Photographic career 
Also in 1866, Kruger first registered his photography business at 133 Cardigan Street, Carlton, Melbourne, before moving it in August 1867 to High Street, Prahran, Melbourne, continuing there until 1871, then relocating in Preston to High Street and again to Regent Street in that suburb.

During this period, Kruger was achieving international recognition for his landscape photography, including the award of medals from both the 1872 Vienna Exhibition and the 1876 Philadelphia Centennial Exhibition. He became the first photographer to take group photos of the first Aboriginal cricket team in 1866, which became one of his most recognised images, and was subsequently commissioned in 1877 by the Aboriginal Protection Board to create a collection of work including portraits of the Aboriginal residents of the Coranderrk reserve, an Aboriginal reserve run by the colonial government of  Victoria, which was made public in 1883. Kruger won more awards; a gold medal for the best collection of landscape views and another, for the best panoramic view of Geelong, at the Geelong Industrial and Juvenile Exhibition in 1879.
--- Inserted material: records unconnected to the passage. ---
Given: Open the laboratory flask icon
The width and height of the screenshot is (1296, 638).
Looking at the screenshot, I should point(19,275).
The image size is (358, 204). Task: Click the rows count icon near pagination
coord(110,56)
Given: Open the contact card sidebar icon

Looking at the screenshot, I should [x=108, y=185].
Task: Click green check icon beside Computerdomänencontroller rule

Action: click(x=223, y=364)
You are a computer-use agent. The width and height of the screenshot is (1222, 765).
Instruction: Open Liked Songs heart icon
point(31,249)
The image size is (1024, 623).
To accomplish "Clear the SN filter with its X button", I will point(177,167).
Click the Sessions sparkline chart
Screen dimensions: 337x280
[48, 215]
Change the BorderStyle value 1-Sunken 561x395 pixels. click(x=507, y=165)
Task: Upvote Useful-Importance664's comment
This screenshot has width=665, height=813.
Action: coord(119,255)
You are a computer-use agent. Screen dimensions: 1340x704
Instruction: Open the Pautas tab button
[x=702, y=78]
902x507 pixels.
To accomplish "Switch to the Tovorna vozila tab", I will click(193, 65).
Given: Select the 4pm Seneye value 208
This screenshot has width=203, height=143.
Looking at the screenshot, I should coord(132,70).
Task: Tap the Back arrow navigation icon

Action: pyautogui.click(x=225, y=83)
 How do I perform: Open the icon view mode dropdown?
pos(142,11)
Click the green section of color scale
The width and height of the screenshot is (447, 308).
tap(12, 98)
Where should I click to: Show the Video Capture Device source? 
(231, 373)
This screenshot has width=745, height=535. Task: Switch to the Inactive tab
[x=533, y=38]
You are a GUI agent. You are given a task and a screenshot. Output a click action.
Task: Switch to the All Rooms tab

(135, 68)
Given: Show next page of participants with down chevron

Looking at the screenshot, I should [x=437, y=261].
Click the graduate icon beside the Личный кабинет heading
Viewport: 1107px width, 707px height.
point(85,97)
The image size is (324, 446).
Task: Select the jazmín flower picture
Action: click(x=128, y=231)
In March 1879 Kruger was photographing groups of Geelong residents, ensuring each person could easily be identified in his detailed views, as he did when photographing the Corio Bay rowing crew in November 1879.

Reception 
Kruger's works are held in most national collections including the National Gallery of Australia, the National Library and in the National Gallery of Victoria where successive curators have provide commentary on his imagery. Jennie Boddington in 1980 observed Kruger's capture of significant detail in his scenes,  

while Dr Isobel Crombie, NGV Curator of Photography in 2012 concurred;

Geelong and later life 

Kruger then settled in Geelong permanently, and his photography studio is registered on 29 December 1887 at Skene Street, in the Geelong suburb of Newtown. He created a collection in 1880 of twelve views of the streets and buildings of Geelong, winning him an award at the Melbourne International Exhibition (1880). The government of Victoria engaged him to photograph the Yan Yean Waterworks for the Colonial and Indian Exhibition in London. Kruger gained commissions from house owners to photograph their homes, most famous of which was from Lady Loch, the wife of the Governor.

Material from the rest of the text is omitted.